(Source records):
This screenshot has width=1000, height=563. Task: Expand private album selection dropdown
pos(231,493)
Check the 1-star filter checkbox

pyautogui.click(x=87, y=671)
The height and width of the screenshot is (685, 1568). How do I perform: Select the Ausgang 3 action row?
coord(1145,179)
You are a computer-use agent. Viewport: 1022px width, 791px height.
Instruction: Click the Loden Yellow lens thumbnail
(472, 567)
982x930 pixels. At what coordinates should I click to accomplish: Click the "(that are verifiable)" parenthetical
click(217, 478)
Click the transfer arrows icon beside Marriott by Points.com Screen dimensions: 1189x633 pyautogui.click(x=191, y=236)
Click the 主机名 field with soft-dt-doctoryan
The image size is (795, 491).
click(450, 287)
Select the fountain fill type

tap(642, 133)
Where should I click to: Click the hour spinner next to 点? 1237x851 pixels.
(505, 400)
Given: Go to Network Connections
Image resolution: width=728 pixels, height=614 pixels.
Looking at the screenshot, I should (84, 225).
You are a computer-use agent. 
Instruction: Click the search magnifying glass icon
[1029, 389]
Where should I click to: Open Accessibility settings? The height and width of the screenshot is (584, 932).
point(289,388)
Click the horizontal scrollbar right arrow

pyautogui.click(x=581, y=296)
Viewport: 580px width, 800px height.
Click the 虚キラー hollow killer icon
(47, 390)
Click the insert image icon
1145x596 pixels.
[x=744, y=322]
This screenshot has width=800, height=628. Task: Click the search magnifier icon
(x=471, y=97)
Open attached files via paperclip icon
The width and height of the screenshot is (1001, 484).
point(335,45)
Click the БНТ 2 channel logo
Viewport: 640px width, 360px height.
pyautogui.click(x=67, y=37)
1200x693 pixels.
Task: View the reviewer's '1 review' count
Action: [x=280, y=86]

(Instructions for the task): Every entry shown above is to be written out exactly.

(Exercise response):
This screenshot has width=1000, height=563. Task: Expand private album selection dropdown
pos(231,493)
Check the 1-star filter checkbox

pyautogui.click(x=87, y=671)
The height and width of the screenshot is (685, 1568). How do I perform: Select the Ausgang 3 action row?
coord(1145,179)
You are a computer-use agent. Viewport: 1022px width, 791px height.
Instruction: Click the Loden Yellow lens thumbnail
(472, 567)
982x930 pixels. At what coordinates should I click to accomplish: Click the "(that are verifiable)" parenthetical
click(217, 478)
Click the transfer arrows icon beside Marriott by Points.com Screen dimensions: 1189x633 pyautogui.click(x=191, y=236)
Click the 主机名 field with soft-dt-doctoryan
The image size is (795, 491).
click(450, 287)
Select the fountain fill type

tap(642, 133)
Where should I click to: Click the hour spinner next to 点? 1237x851 pixels.
(505, 400)
Given: Go to Network Connections
Image resolution: width=728 pixels, height=614 pixels.
Looking at the screenshot, I should (84, 225).
You are a computer-use agent. 
Instruction: Click the search magnifying glass icon
[1029, 389]
Where should I click to: Open Accessibility settings? The height and width of the screenshot is (584, 932).
point(289,388)
Click the horizontal scrollbar right arrow

pyautogui.click(x=581, y=296)
Viewport: 580px width, 800px height.
Click the 虚キラー hollow killer icon
(47, 390)
Click the insert image icon
1145x596 pixels.
[x=744, y=322]
This screenshot has width=800, height=628. Task: Click the search magnifier icon
(x=471, y=97)
Open attached files via paperclip icon
The width and height of the screenshot is (1001, 484).
point(335,45)
Click the БНТ 2 channel logo
Viewport: 640px width, 360px height.
pyautogui.click(x=67, y=37)
1200x693 pixels.
Task: View the reviewer's '1 review' count
Action: [x=280, y=86]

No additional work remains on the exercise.